Cisco joins a league of technology companies such as Apple Inc, Intel Corp, Dell Inc and Hewlett Packard Co that have been returning more cash to shareholders over the past few quarters.
The company's shares, which have recovered some of their losses after they fell 11 percent on weak third-quarter results in May, rose to $18.93 in early trading on the Nasdaq on Thursday.
The stock used to trade above $80 before the dotcom collapse but have traded at over $25 as recently April 2010 before its CEO John Chambers admitted that the company had "lost its way," as it struggled with a big and unwieldy business.
Several brokerages, including Barclays Capital, Citi Investment Research and Raymond James, raised their price targets on the stock. The mean price target on the company's shares is $21.01, according to Thomson Reuters StarMine.
Shares of rival network equipment maker Juniper Networks Inc rose 3.4 percent to $19.07 on the New York Stock Exchange, while those of other companies in the sector including F5 Networks Inc, Riverbed Technology Inc and Aruba Networks Inc all rose on the Nasdaq.
Cisco said on Wednesday it will raise its quarterly dividend by 75 percent to 14 cents per share after reporting fourth-quarter revenue largely in line with analysts' estimates. It also said it bought back $1.8 billion worth of shares in the quarter.
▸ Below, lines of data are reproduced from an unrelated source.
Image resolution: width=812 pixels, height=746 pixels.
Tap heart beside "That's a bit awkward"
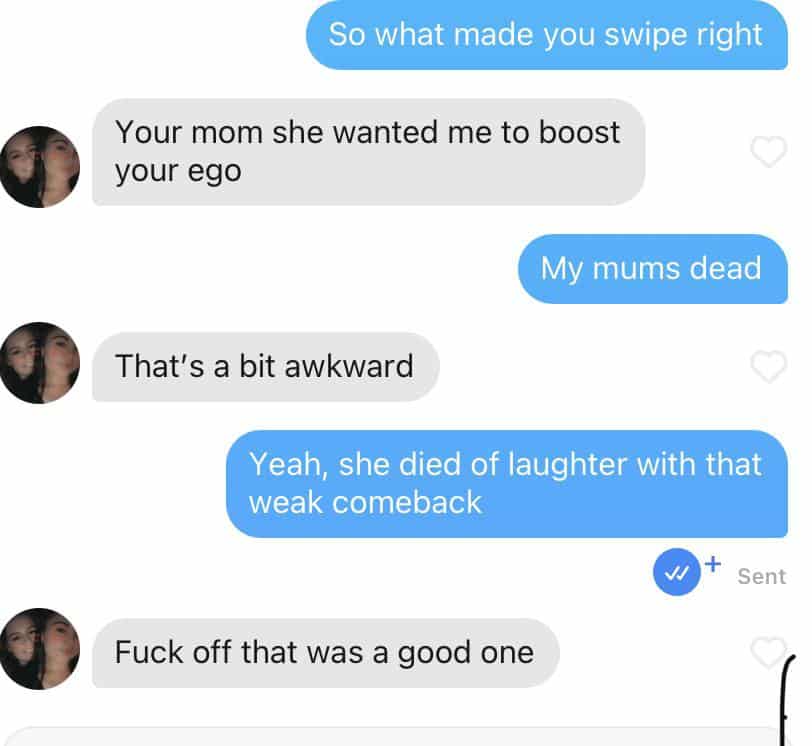pos(768,366)
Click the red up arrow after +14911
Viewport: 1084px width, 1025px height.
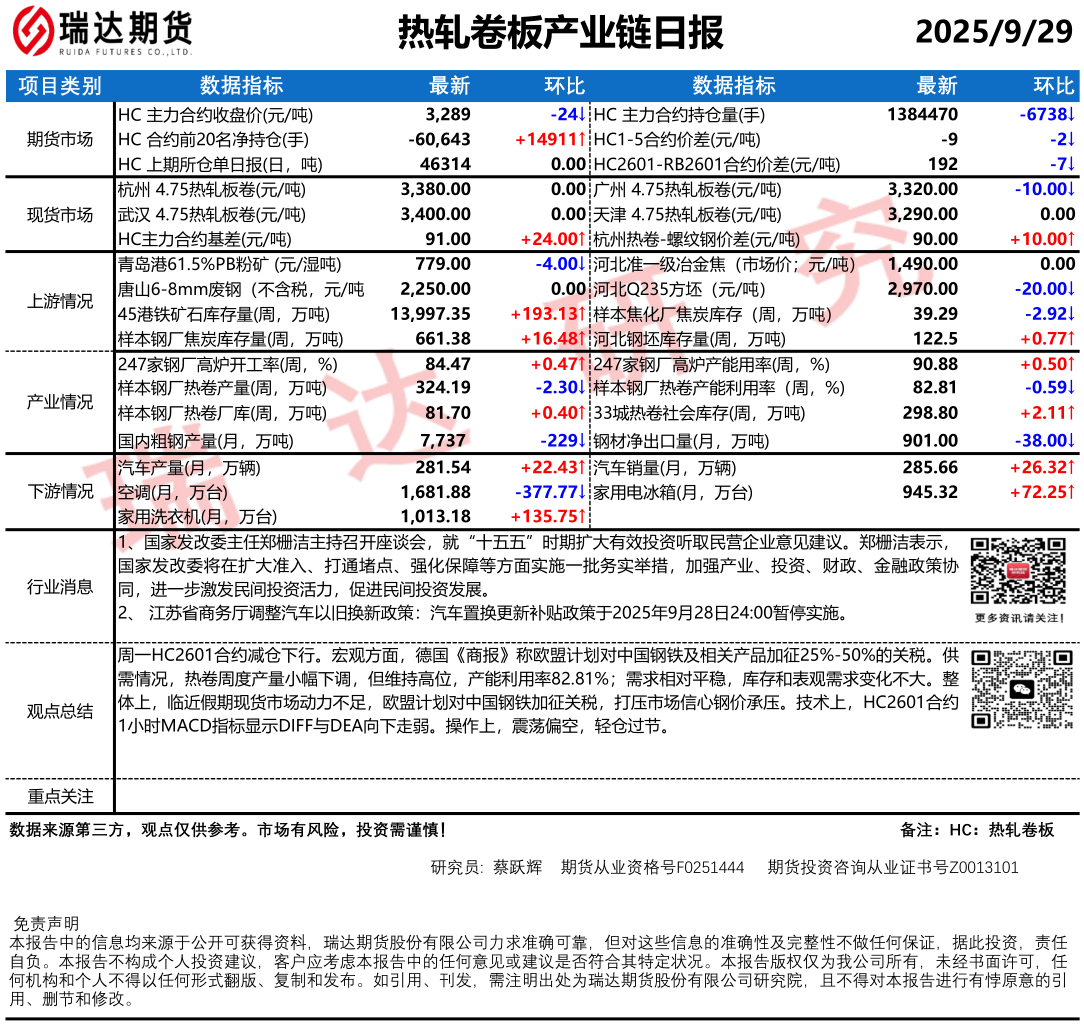[x=581, y=140]
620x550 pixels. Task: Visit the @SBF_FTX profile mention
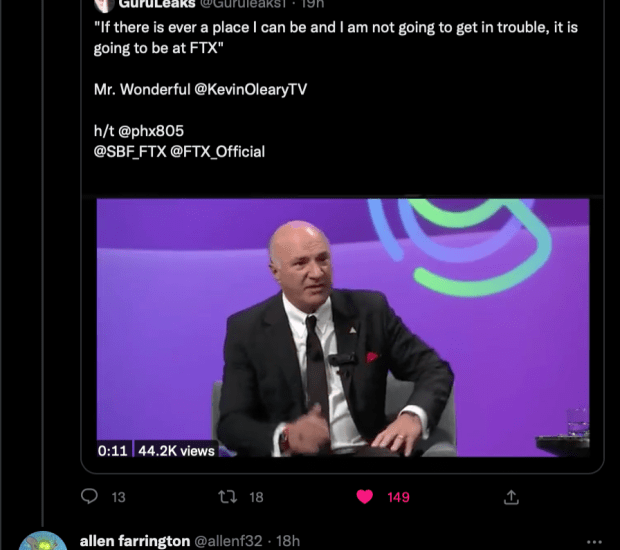[129, 151]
"The 75 percent increase in dividend and commitment to return at least 50 percent of free cash flow in dividend and buybacks was not expected given high offshore cash balance and should be rightly viewed as sign of overall confidence on part of Cisco," said Citi Investment Research analyst Kevin Dennean.
Barclays and BMO Capital Markets both raised their price targets on the stock by $1 to $22. Citi raised its price target by $2 to $21.
BMO analyst Tim Long said he expects the buybacks to continue, but at a slower pace than in the fourth quarter.
Robert W. Baird & Co analyst Jayson Noland said though the stock will react favorably now, shares will not move up too much anytime soon given the weak economy.
Noland, a five star-rated analyst for the accuracy of his earnings estimates on Cisco according to StarMine, raised his price target by $2 to $21.
A faltering U.S. recovery and weakness in Europe have hit network equipment makers over the past year as their biggest customers — telecom service providers — cut spending and delayed purchases of new equipment.
Cisco seemed to have little hope on Wednesday that the dire economic conditions in Europe would come to an end any time soon but said it expects spending at customer AT&T Inc to increase in the second half of 2012.
Analysts believe the growth in the company's U.S. business will offset the weakness in Europe over the next several quarters. Revenue from the Americas rose 7 percent in the fourth quarter.
"There are clear signs of a turnaround in the U.S. business across verticals, and this more than offset the continued weakness in Europe," BMO's Long wrote in a note to clients.